#### Given entries
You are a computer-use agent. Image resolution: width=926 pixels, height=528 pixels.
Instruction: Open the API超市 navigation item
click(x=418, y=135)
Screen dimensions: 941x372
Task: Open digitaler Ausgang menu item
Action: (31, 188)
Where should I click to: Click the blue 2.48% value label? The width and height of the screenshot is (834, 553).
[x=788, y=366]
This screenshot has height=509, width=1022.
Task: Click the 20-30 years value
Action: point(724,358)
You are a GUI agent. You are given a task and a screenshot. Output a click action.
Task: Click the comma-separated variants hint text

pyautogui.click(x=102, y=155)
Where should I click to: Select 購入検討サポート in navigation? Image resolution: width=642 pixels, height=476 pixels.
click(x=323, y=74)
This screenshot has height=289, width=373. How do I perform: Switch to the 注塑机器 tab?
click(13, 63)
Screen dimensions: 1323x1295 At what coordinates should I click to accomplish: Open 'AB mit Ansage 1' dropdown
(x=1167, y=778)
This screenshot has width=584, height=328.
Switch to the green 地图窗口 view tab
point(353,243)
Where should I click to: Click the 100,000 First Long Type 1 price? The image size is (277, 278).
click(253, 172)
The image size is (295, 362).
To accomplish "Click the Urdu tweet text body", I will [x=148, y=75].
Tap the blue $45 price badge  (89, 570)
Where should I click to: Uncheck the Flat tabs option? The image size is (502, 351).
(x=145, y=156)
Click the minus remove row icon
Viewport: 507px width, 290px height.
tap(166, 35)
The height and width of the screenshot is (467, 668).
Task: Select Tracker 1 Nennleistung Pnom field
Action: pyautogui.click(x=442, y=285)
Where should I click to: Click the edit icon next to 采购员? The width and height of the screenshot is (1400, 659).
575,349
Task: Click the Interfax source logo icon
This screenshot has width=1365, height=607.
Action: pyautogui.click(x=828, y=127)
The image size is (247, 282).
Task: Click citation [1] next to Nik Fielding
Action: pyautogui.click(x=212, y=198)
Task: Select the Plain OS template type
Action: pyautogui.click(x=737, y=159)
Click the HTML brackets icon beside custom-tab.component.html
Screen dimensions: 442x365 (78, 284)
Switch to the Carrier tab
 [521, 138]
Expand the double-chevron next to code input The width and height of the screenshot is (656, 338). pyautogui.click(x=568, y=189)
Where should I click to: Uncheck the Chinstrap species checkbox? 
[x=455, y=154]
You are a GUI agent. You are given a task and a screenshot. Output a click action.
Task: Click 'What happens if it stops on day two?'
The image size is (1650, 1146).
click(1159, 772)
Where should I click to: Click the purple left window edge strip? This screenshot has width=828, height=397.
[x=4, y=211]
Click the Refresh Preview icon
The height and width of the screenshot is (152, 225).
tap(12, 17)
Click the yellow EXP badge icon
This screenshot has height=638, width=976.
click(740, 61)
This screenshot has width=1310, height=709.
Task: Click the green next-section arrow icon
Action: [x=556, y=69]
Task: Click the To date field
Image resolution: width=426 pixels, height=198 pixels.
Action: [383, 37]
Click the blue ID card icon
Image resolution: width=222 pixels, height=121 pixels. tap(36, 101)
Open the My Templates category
########
(Activity)
What you return must be the lines above that run from the line with "Switch to the green 地图窗口 view tab" to the line with "Task: Click the Interfax source logo icon", inclusive, each copied exactly.

(Response for this exercise)
Switch to the green 地图窗口 view tab
point(353,243)
Where should I click to: Click the 100,000 First Long Type 1 price? The image size is (277, 278).
click(253, 172)
The image size is (295, 362).
To accomplish "Click the Urdu tweet text body", I will [x=148, y=75].
Tap the blue $45 price badge  (89, 570)
Where should I click to: Uncheck the Flat tabs option? The image size is (502, 351).
(x=145, y=156)
Click the minus remove row icon
Viewport: 507px width, 290px height.
tap(166, 35)
The height and width of the screenshot is (467, 668).
Task: Select Tracker 1 Nennleistung Pnom field
Action: pyautogui.click(x=442, y=285)
Where should I click to: Click the edit icon next to 采购员? The width and height of the screenshot is (1400, 659).
575,349
Task: Click the Interfax source logo icon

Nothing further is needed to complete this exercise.